20.如权利要求15-19的任一项所述的方法，其中患者患有复发缓解型MS(RRMS)。

21.如权利要求15-20的任一项所述的方法，其中所述患者具有由于皮肤潮红或胃肠道副作用而不依从药物治疗的病史。

22. 如权利要求19所述的方法，其中第二量的富马酸或其酯或盐为约180 mg。

23. 如权利要求22所述的方法，其中第一量的阿司匹林为约80 mg至约250 mg。

24.如权利要求22或23所述的方法，其中第二部分进一步包括第三量的阿司匹林。

25. 如权利要求24所述的方法，其中第一量的阿司匹林和第二量的阿司匹林每个都为约20 mg至约120 mg或约80 mg至约120 mg。

26.如权利要求22-25的任一项所述的方法，其中第二部分被包封在肠溶衣中。

27.如权利要求15-26的任一项所述的方法，其中所述酯是富马酸二甲酯、富马酸单甲酯或它们的组合。

28. 一种药物组合物，其包含约150 mg至约250 mg的阿司匹林和约170 mg至约190 mg的富马酸或其酯或盐。

29. 一种药物组合物，其包含约300 mg至约500 mg的阿司匹林和约300 mg至约450 mg的富马酸或其酯或盐。

30.如权利要求28或29所述的组合物，所述组合物被配制为片剂。

31.如权利要求30所述的组合物，其中存在于第一部分中的阿司匹林被配制以溶解于对象的口腔，存在于第二部分中的富马酸或其酯或盐被配制以溶解于对象的胃、肠或胃肠道的更远端。

32. 一种在有需要的人类患者中治疗多发性硬化症(MS)的方法，所述方法包括向患者口服阿司匹林和富马酸或其酯或盐，其中阿司匹林以每天约150 mg至约650 mg给药，并且富马酸或其酯或盐以每天约580 mg至约620 mg给药。

33.如权利要求32所述的方法，其中阿司匹林被配制以溶解于对象的口腔。

34.如权利要求32或33所述的方法，其中富马酸或其酯或盐被配制以溶解于对象的胃、肠或胃肠道的更远端。

35.如权利要求32-34的任一项所述的方法，其中阿司匹林和富马酸或其酯或盐被同时给药。

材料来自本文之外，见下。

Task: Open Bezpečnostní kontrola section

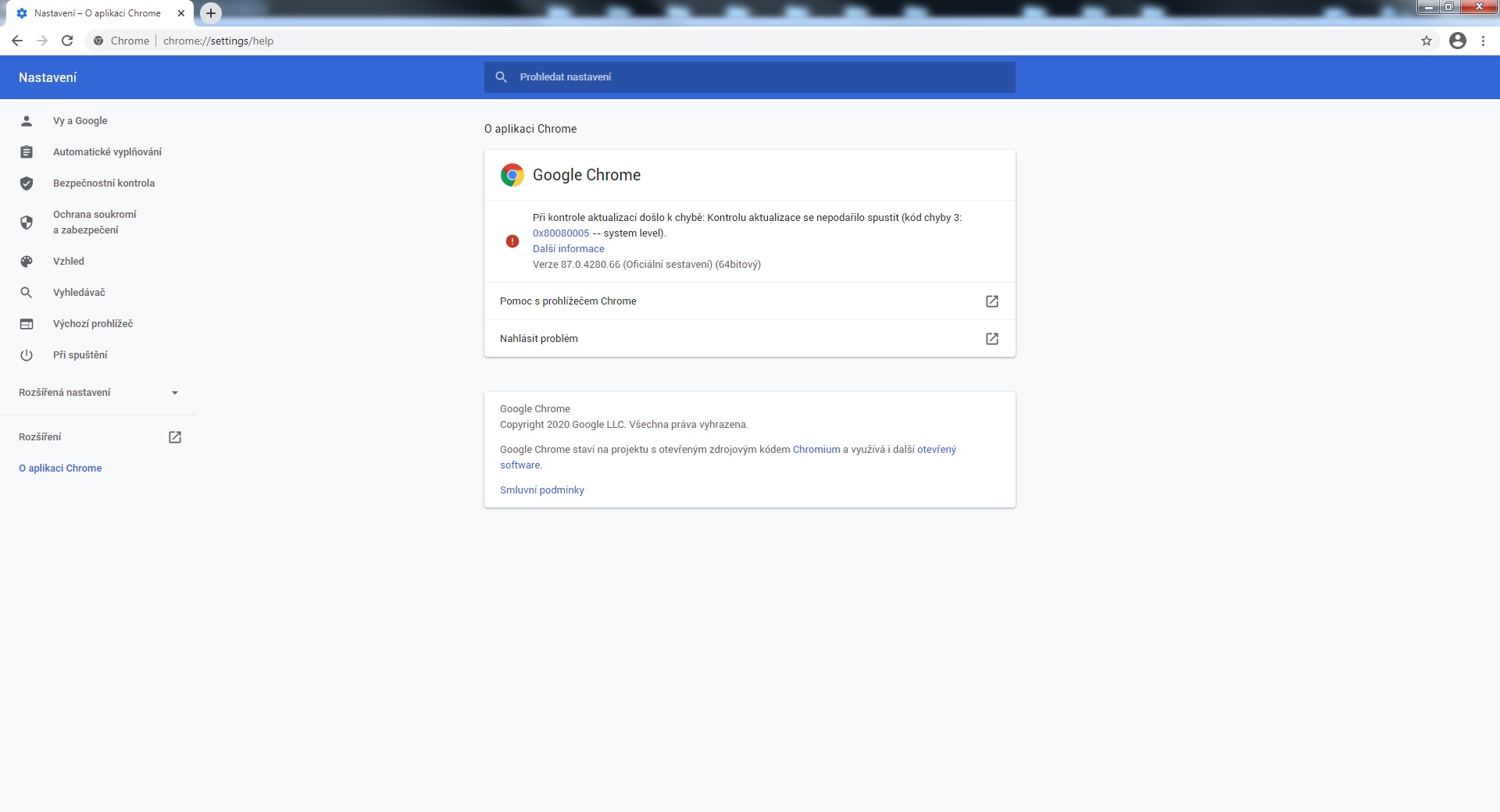Action: click(x=103, y=183)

36. 一种在有需要的人类患者中治疗多发性硬化症(MS)的方法，所述方法包括向所述患者口服一个或多个片剂，每个片剂包含具有第一量的阿司匹林的第一部分和具有第二量的富马酸或其酯或其盐的第二部分，其中第一部分被配制以溶解于对象的口腔中，其中第二部分被配制以溶解于对象的胃、肠或胃肠道的更远端，并且其中阿司匹林以每天约150mg至约650 mg给药，并且富马酸或其酯或盐以每天约570 mg至约630 mg给药。

37.如权利要求21-36的任一项所述的方法，其中患者患有复发缓解型MS(RRMS)。

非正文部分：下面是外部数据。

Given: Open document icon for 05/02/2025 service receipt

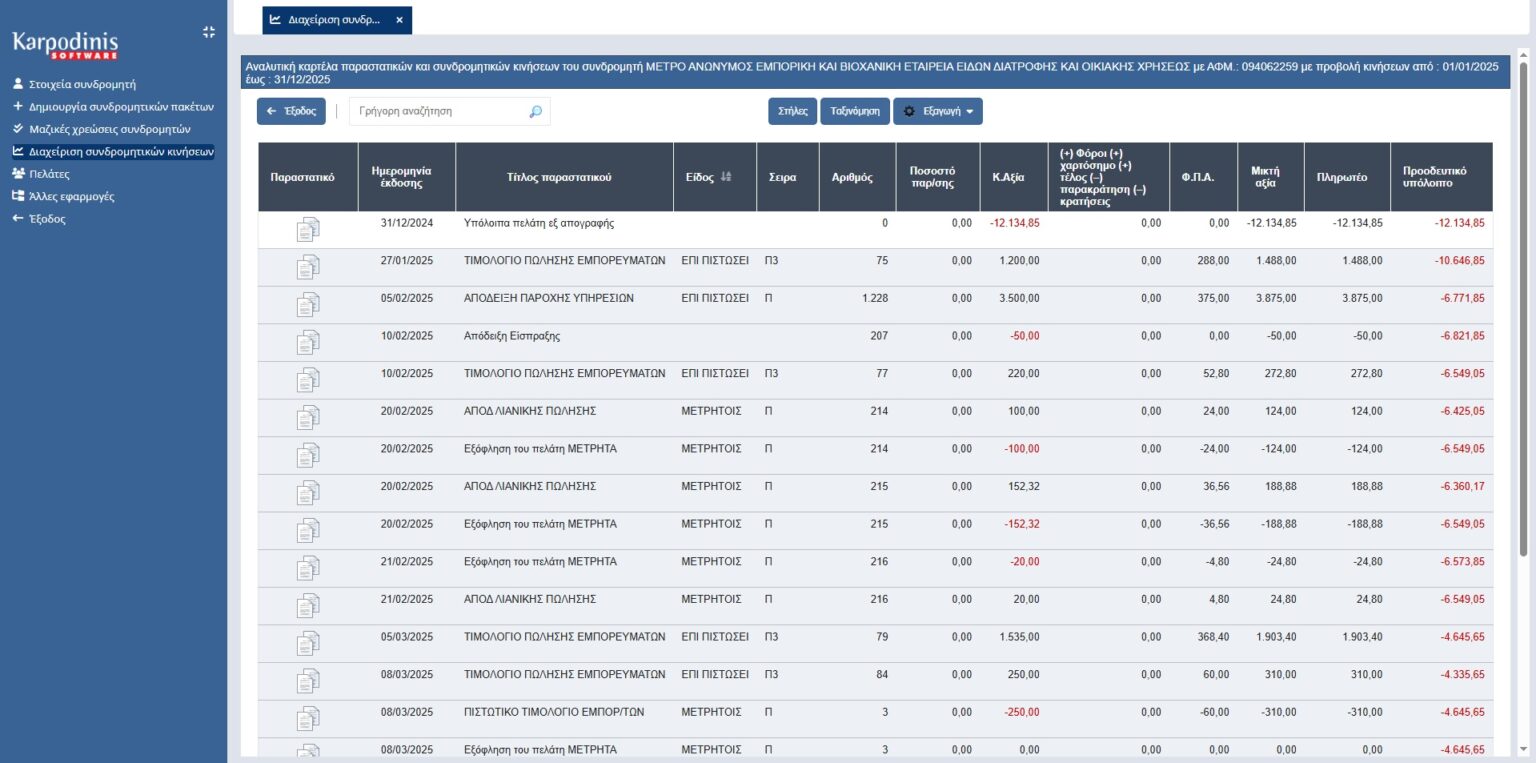Looking at the screenshot, I should (x=308, y=305).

38.如权利要求37所述的方法，其中患者患有继发进展型多发性硬化症(SPMS)。

39. 如权利要求36所述的方法，其中第二量的富马酸或其酯或盐为约300 mg。

40. 如权利要求36或39所述的方法，其中第一量的阿司匹林为约80 mg至约250 mg。

41.如权利要求39或40所述的方法，其中第二部分进一步包含第三量的阿司匹林。

42. 如权利要求41所述的方法，其中第一量的阿司匹林和第二量的阿司匹林每个都为约80 mg至约120 mg。

43.如权利要求39-42的任一项所述的方法，其中第一部分进一步包含水溶性糖或糖替代物。

44.如权利要求39-43的任一项所述的方法，其中第二部分被包封在肠溶衣中。

45.如权利要求32-44的任一项所述的方法，其中所述酯是富马酸二甲酯、富马酸单甲酯或它们的组合。

46. 一种药物组合物，其包含约100 mg至约250 mg的阿司匹林和约170 mg至约220 mg的富马酸或其酯或盐。

47. 一种药物组合物，其包含约150 mg至约250 mg的阿司匹林和约285 mg至约315 mg的富马酸或其酯或盐。

48. 一种药物组合物，其包含约300 mg至约500 mg的阿司匹林和约570 mg至约630 mg的富马酸或其酯或盐。